“You make me want to be a better man,” he told Helen Hunt in As Good As It Gets.
It’s impossible not to respond to a line like that, if spoken honestly. Is there any greater compliment? You inspire him to be a better person, to be worthy of your love. Even if things don’t work out, you’ll always know you changed his life. You changed him.
But why does that line work so well?
What does science have to say about the relationship between love and self-improvement?
Quite a lot, it turns out.
Relationships help us grow as people. We learn to communicate and compromise. We learn to give and receive love. We negotiate the delicate balance between self-care and service.
And we also become bigger people, through a process called self-expansion.
In everyday life, we tend to think that who we are stops at the boundary of the body. This is me, and everything else is not me.
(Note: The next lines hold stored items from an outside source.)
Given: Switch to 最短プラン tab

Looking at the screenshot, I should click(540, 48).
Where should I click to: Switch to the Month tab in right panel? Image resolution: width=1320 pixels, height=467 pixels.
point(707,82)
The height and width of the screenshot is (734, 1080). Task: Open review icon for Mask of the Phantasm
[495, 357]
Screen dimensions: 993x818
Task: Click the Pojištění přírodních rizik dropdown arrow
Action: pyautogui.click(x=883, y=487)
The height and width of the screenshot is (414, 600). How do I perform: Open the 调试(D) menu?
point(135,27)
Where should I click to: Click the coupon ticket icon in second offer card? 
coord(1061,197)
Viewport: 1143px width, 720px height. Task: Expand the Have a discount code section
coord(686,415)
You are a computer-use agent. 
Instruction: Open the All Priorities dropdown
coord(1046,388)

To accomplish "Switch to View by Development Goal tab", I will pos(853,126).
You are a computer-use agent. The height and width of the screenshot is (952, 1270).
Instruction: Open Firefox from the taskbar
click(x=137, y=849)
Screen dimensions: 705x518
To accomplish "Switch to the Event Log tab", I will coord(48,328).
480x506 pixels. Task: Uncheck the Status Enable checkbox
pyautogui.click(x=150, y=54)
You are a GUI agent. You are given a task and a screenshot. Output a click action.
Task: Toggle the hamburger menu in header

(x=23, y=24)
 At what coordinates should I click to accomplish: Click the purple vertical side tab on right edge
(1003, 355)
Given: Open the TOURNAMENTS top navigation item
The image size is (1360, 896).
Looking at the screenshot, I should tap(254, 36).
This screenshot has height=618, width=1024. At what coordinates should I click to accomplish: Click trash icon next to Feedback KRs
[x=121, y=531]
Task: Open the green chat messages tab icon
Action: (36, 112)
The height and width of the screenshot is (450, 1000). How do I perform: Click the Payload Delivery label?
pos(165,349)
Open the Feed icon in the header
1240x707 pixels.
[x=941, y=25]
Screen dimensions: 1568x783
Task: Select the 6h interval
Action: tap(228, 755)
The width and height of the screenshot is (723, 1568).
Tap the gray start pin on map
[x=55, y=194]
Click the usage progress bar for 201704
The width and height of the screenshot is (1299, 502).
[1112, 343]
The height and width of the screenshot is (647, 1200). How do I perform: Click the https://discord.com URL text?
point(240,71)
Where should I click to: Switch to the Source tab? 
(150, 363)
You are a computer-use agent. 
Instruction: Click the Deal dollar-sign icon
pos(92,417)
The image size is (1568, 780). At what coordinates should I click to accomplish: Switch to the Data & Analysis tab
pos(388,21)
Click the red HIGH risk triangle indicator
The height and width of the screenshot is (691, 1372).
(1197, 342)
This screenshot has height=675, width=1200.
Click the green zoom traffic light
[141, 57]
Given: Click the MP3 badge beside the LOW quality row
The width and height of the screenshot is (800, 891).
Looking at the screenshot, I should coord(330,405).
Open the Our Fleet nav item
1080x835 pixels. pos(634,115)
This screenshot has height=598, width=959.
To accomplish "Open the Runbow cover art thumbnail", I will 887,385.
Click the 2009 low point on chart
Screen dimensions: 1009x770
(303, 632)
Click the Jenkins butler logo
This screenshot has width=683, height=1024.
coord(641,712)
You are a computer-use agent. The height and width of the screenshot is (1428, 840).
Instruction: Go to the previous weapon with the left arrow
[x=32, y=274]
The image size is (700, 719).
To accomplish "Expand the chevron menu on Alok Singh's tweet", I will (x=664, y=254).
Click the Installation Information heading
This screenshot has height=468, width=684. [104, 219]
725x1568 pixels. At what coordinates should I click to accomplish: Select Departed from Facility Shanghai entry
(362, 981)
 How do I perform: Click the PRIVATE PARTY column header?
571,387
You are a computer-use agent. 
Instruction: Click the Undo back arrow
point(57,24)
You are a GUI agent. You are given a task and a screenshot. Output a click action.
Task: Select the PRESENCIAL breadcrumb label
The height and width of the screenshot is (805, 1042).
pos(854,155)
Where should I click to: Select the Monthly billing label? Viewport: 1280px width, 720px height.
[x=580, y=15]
If we look more closely, we realize that’s not true. Psychologically, we are defined by our relationships. We embrace those we love as part of who we are. We wouldn’t be who we are today without our friends and family, who’ve shaped what we like and how we think.
The same goes for our romantic relationships.
Think about the last time you fell in love. Chances are, you felt as if you were merging into your beloved as if you were no longer two separate people but rather one. Falling in love helps dissolve the boundary between self and other, thereby expanding our sense of who we are.
That feeling of self-expansion is so important that it can make or break relationships.